We liked the term W.B. Yeats used in his introduction to his presentation of “The Lake Isle of Innisfree.” There he mentions “obscurities,” those things readers may not be familiar with that would ease their following the poem.
Thom Gunn’s poem, “Tamer and Hawk,” is a great one to preface for an audience by announcing its obscurities, as it relies not only on falconry vocabulary, but one of those terms featured in the poem’s second stanza, “seeled,” is a homonym.
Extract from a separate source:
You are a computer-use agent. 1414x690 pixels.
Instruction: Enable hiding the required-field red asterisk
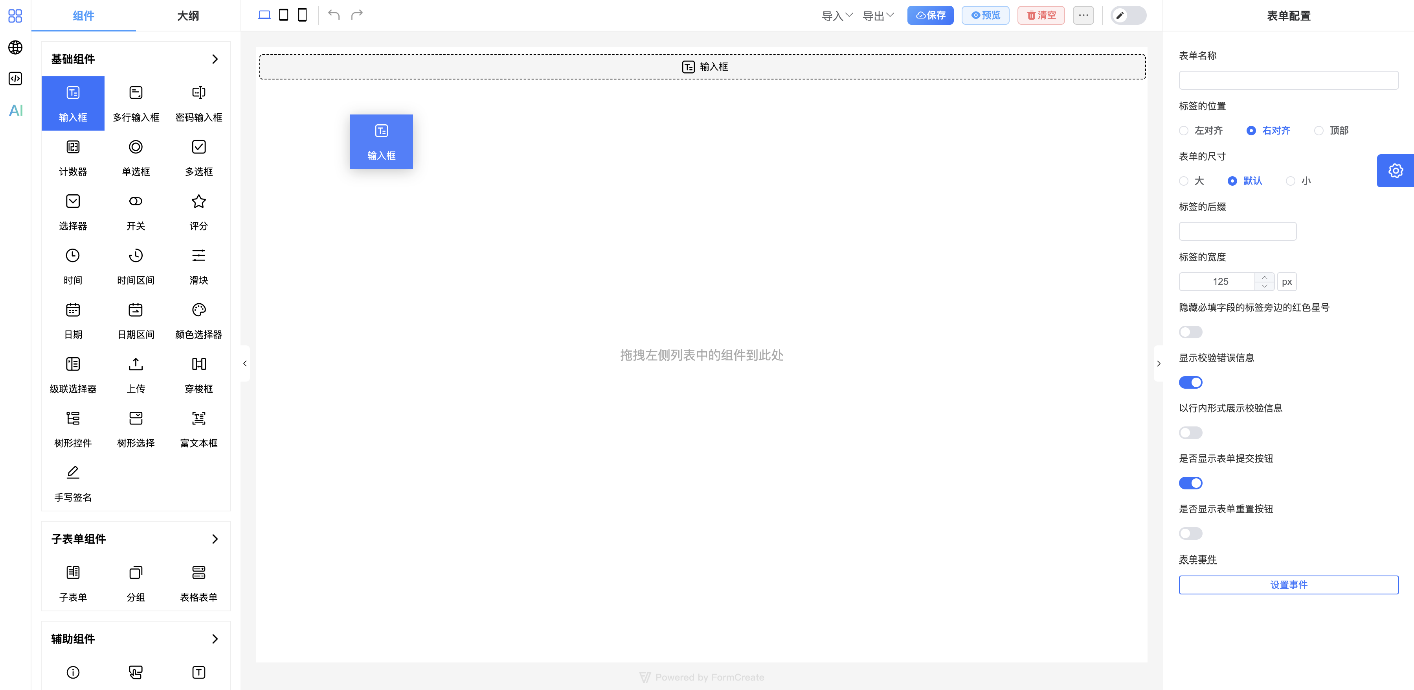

Not knowing the falconry definition, "to sew up the eyelids of hawks and falcons," invites the audience more intimately into the relationship at the heart of this poem.
We talked our first meeting about the additional attention an extended metaphor demands from an audience. “Tamer and Hawk” is an extended metaphor for love in 68 concise syllables. It’s also a persona poem from the point of view of the hawk or the lover of the pair who identifies as the hawk. Another term for a persona poem is a dramatic monologue. The best way I know to enter into a dramatic monologue is to draw on acting skills and take an imaginative leap.
On my first try, Matt followed the poem’s complex logic at the literal level of falconry. His feedback encouraged me to leap even further the next try into the poem’s rarified emotional atmosphere by focusing on the feelings informing the bonds of love's extended metaphor.